I'm interested in trying different encodings, for example on top of @ashleymercer's trior type above, to see if they create useful alternative sets of semantics.

ashleymercer commented 5 years ago

Revisited this again (!) and realised there's an alternative, even simpler encoding we might use:

sealed trait Checked[E, W, A]
case class Failed[E, W](errors: E, warnings: Option[W]) extends Checked[E, W, Nothing]
case class Succeeded[W, A](warnings: Option[W], value: A) extends Checked[Nothing, W, A]

This encoding has several advantages:

On the last point: with a (very simplified) Ior-based implementation I found myself doing a lot of stuff like this whenever I wanted to get out of a "checked" context:

checked match {
  case Ior.Left(errors) =>
    errors.foreach(log.error)
    System.exit(1)

  case Ior.Both(warnings, value) =>
    warnings.foreach(log.warn)
    businessLogic(value)

  case Ior.Right(value) =>
    businessLogic(value)
}

so you end up repeating business logic in both branches (or else factoring out to a separate method, but you still have to call it in both branches). With a simple two-case match it looks much cleaner:

checked match {
  case Failed(errors, warnings) =>
    errors.foreach(log.error)

- **TASK 1**:
In the comment on the Checked encoding, what does the Ior-based implementation lead the commenter to repeat?
- **TASK 2**:
Repeat the comment on the Checked encoding from "This encoding has" to "System.exit(1)".
The records that follow are separate material and are unrelated to the comment above.

- **GIVEN ENTRIES**:

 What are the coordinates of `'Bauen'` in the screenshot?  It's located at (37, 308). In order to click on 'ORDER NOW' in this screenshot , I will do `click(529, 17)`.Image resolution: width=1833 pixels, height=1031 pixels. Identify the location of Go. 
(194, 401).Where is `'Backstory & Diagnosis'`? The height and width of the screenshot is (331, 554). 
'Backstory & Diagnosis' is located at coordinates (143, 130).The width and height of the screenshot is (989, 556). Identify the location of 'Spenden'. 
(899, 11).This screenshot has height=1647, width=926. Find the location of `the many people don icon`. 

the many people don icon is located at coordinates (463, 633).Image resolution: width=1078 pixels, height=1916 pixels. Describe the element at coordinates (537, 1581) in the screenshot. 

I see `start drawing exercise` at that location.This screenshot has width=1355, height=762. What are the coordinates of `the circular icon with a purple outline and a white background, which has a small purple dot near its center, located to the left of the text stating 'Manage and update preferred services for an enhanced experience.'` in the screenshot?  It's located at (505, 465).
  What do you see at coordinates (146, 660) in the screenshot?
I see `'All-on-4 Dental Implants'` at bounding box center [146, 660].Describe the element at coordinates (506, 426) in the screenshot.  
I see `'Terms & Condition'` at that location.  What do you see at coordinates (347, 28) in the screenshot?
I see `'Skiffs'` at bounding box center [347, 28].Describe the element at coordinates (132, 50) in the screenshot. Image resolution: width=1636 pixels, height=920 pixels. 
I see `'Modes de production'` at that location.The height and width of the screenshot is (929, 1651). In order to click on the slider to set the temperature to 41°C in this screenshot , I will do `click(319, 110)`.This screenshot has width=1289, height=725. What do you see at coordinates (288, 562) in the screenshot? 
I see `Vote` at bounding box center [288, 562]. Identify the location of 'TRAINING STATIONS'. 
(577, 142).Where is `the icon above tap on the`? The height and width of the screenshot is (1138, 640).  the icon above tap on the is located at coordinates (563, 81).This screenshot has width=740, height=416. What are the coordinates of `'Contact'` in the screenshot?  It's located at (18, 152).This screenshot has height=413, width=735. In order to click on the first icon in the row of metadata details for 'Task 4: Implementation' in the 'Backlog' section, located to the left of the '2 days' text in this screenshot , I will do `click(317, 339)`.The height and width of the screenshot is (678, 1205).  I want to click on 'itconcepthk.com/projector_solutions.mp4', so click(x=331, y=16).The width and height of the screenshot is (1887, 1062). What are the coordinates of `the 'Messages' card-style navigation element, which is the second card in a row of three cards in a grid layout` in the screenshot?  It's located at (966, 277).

- **RESPONSE AREA 1**:
Business logic, in both branches.

- **RESPONSE AREA 2**:
This encoding has several advantages:

On the last point: with a (very simplified) Ior-based implementation I found myself doing a lot of stuff like this whenever I wanted to get out of a "checked" context:

checked match {
  case Ior.Left(errors) =>
    errors.foreach(log.error)
    System.exit(1)